* [YOUR GOAL] Skip every picture, then write out exactly the lines of the listing below from the line that contains "Toggle left text alignment" through the final line.

* [GIVEN ENTRIES]
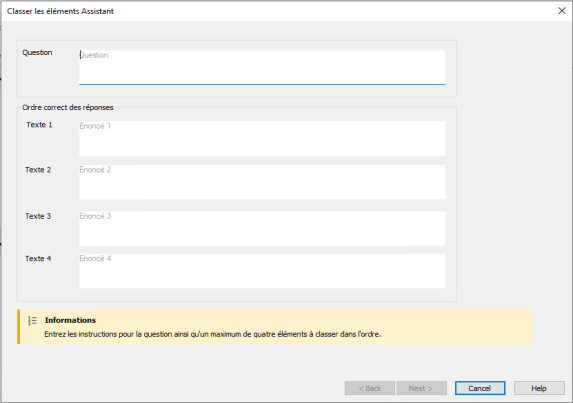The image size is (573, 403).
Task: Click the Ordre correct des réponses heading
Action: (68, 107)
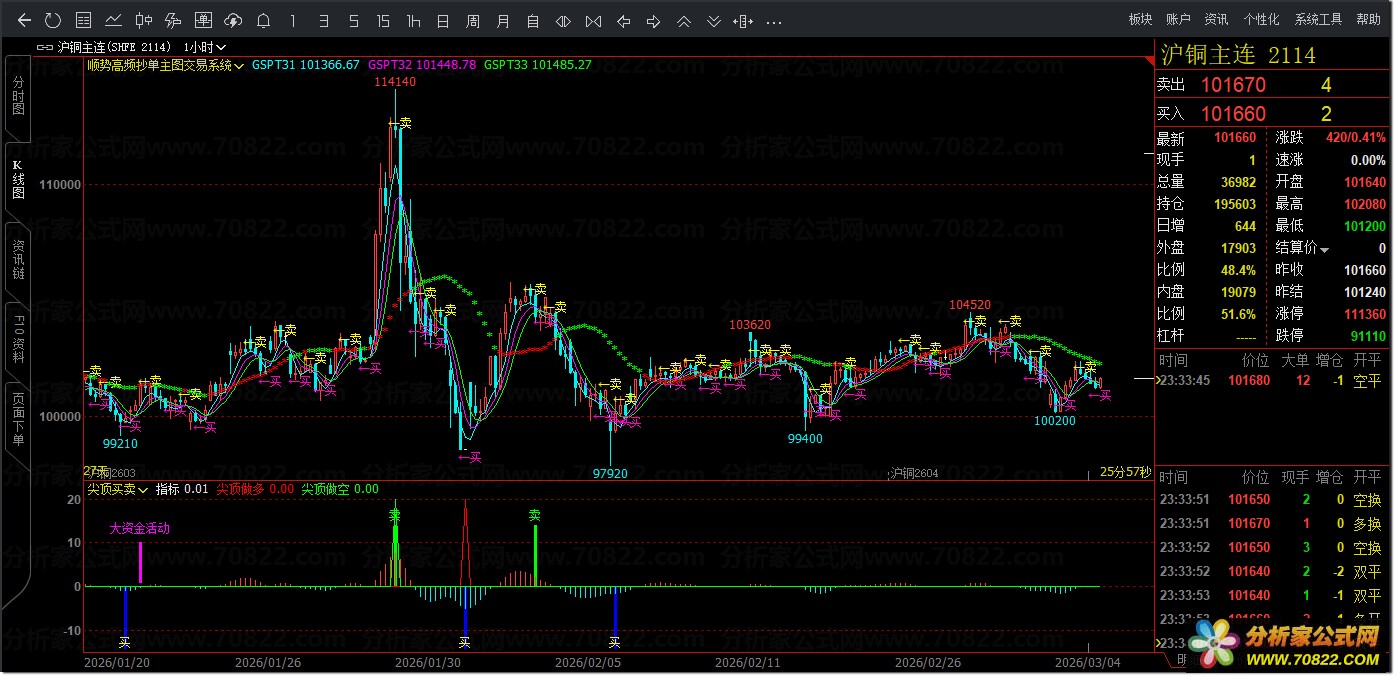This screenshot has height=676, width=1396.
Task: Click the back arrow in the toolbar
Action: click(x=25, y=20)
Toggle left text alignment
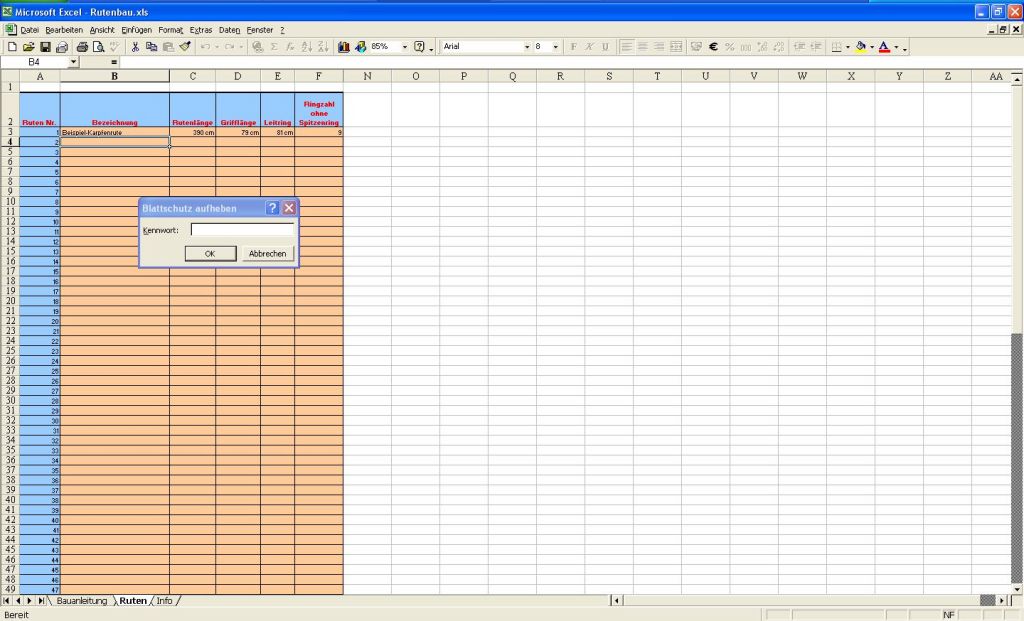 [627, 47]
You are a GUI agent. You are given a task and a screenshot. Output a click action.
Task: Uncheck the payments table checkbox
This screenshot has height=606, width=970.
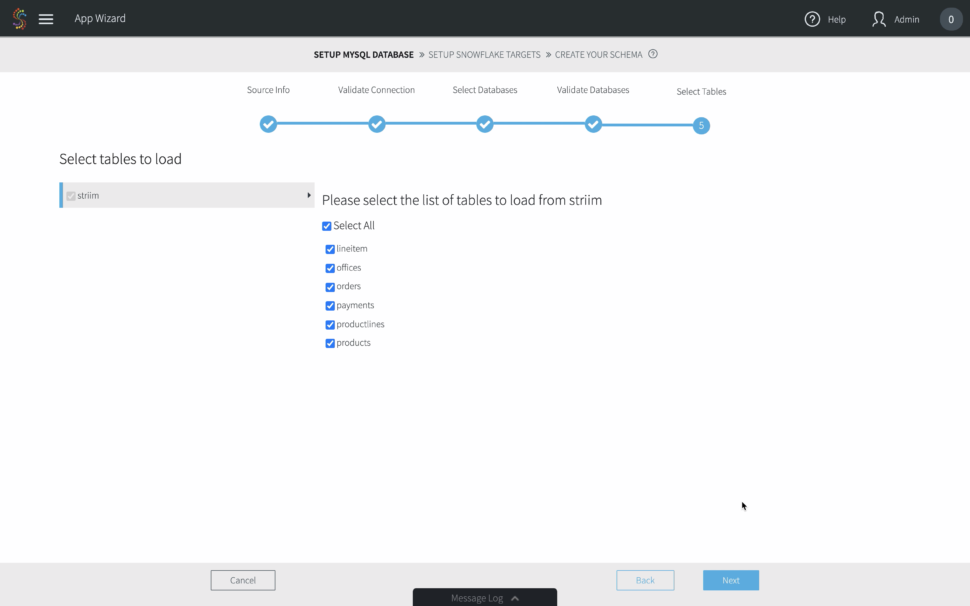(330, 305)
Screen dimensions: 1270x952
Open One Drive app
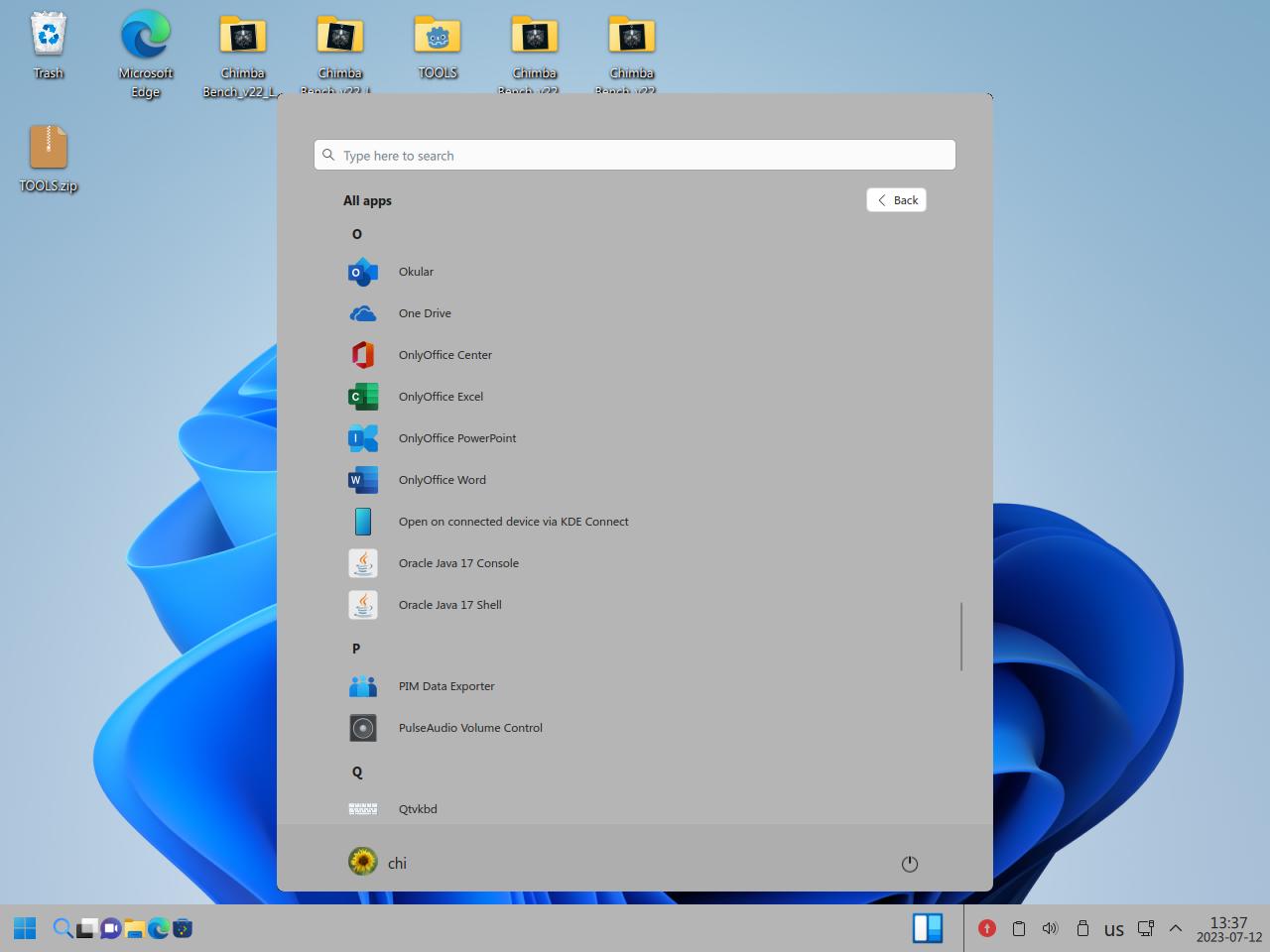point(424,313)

* [EXERCISE OUTPUT]
Toggle left text alignment
 [627, 47]
You are a GUI agent. You are given a task and a screenshot. Output a click action.
Task: Uncheck the payments table checkbox
This screenshot has height=606, width=970.
(330, 305)
Screen dimensions: 1270x952
Open One Drive app
point(424,313)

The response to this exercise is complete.